UFOSEARCH

DECLASSIFIED ARCHIVE ← back to search

UFOSearch is a grounded, searchable index of the declassified government record on unidentified aerial phenomena — the actual files released by national governments, unified into one place where you can ask a question in plain English and read the real documents that answer it.

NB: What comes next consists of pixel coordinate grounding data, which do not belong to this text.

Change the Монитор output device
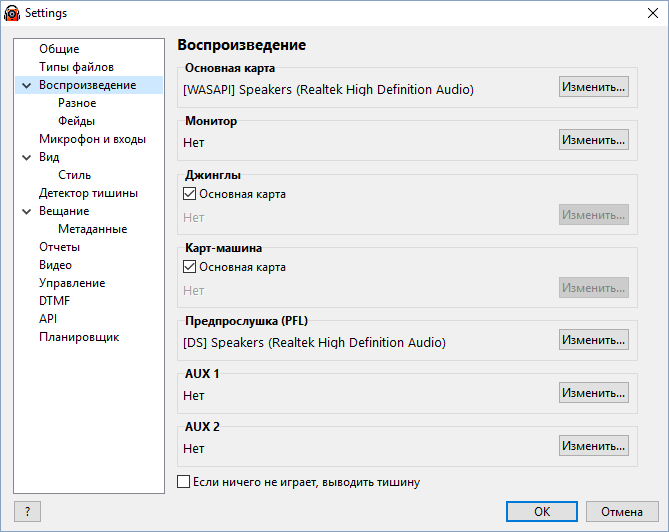The width and height of the screenshot is (669, 532). click(x=593, y=140)
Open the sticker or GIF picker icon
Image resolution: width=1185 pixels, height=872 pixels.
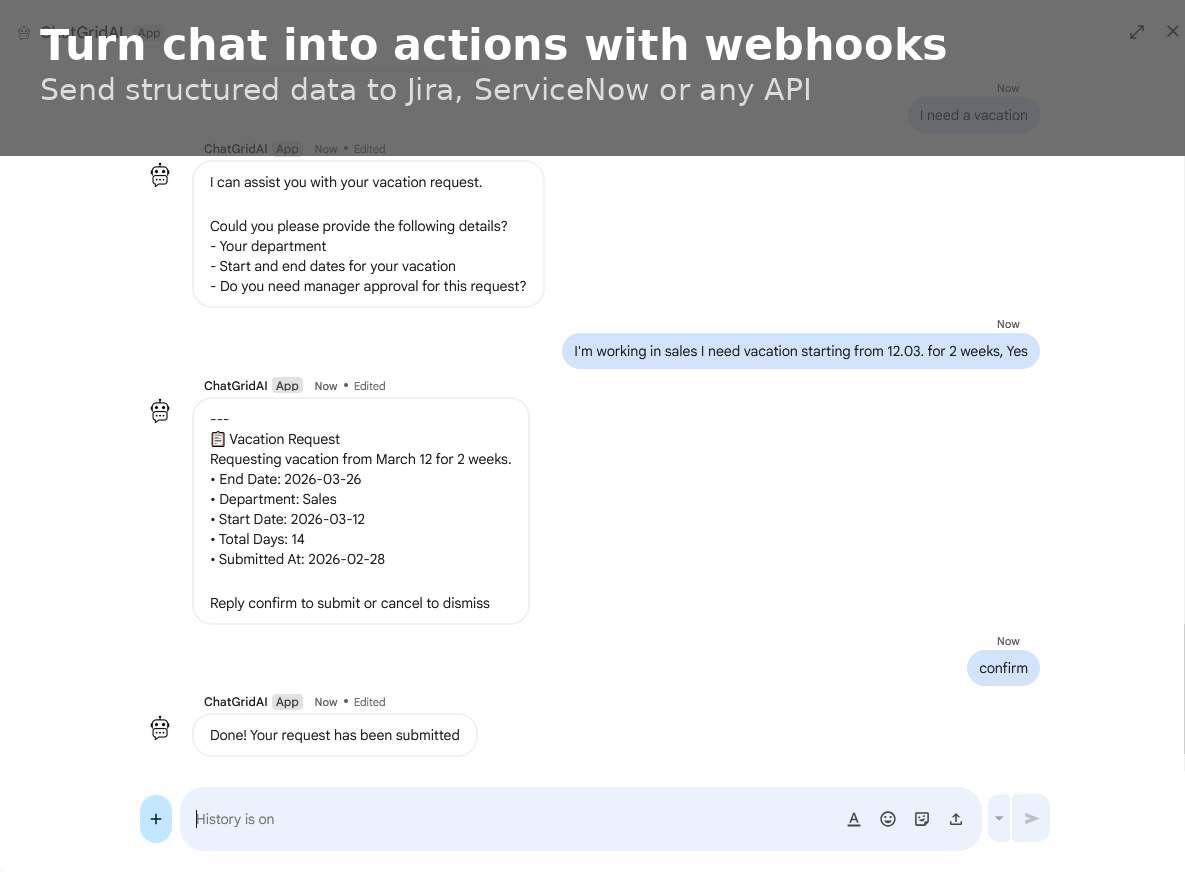(922, 819)
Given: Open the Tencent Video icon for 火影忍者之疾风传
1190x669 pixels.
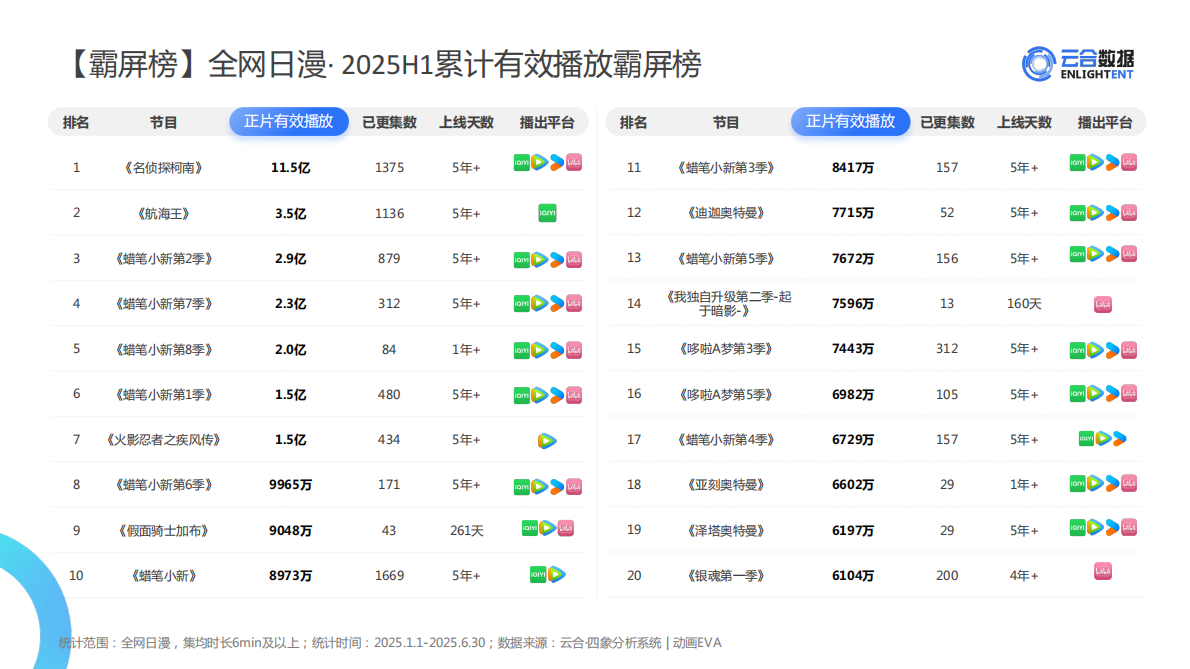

Every result is a verbatim page from a real government document, linked back to its official source — the exact scan where one’s available, or the government archive it came from. Nothing here is AI-generated, and nothing is embellished. When the record doesn’t support an answer, the honest response is “insufficient evidence” — not a guess.

6,980documents
436,169indexed passages
6national governments

Where the data comes from

Everything is sourced from official government archives and their public releases. Current holdings:

United States2,513 documents
Project Blue Book / Sign / Grudge
USAF sighting case files, 1947–1969
927
CIA UFO collection
FOIA case F-2020-02272, 1950s–1990s
713
NARA Record Group 615
2024-NDAA transfers — FAA ‘Skywatch’, NRC, ODNI, DoD
612
DoD PURSUE Release 01
Department of War UAP release (war.gov)
184
DIA AAWSAP/AATIP DIRDs
Pentagon advanced-aerospace technical reports
37
Modern US records
ODNI/AARO reports, NASA study, hearing transcripts
24
FBI Vault UFO files
FBI records, 1947–1954
16
United Kingdom1,358 documents
Ministry of Defence UFO files
National Archives DEFE/AIR series, incl. Rendlesham Forest
1,358
France2,768 documents
GEIPAN (CNES)
France’s official UAP office — cases classified A/B/C/D
2,768
Canada30 documents
Library and Archives Canada
DND / Transport / NRC / RCMP files, incl. CIRVIS
30
Brazil231 documents
FAB / Arquivo Nacional
incl. Operação Prato (Colares, 1977) and SIOANI
231
Australia80 documents
National Archives of Australia / RAAF
declassified Australian UFO files
80

How it was built

Each collection follows the same grounded pipeline:

  1. Acquire the files from the official archive (national archives, FOIA releases, agency portals).
  2. Extract the text — directly where documents are born-digital, or via OCR for scanned paper (many of these are decades-old typed and handwritten reports).
  3. Chunk each document into passages, keeping page anchors so results point back to a location in the source.
  4. Embed every passage with a multilingual model (bge-m3) into a vector index, so search works by meaning, not just keywords.
  5. Retrieve with a hybrid of keyword (BM25) and semantic (vector) search, fused for relevance.
  6. Link every document back to its original source so you can verify it yourself.

What you can search

What this is — and isn’t

These are investigation, intelligence, and sighting files. There is no “alien” document class, because no such thing exists in the government record — so this index never implies more than the documents say. The files record what people reported and what officials concluded; a sighting report is not proof of anything, and government conclusions (identified, balloon, aircraft, unexplained) are presented as what the agency determined, not as ground truth.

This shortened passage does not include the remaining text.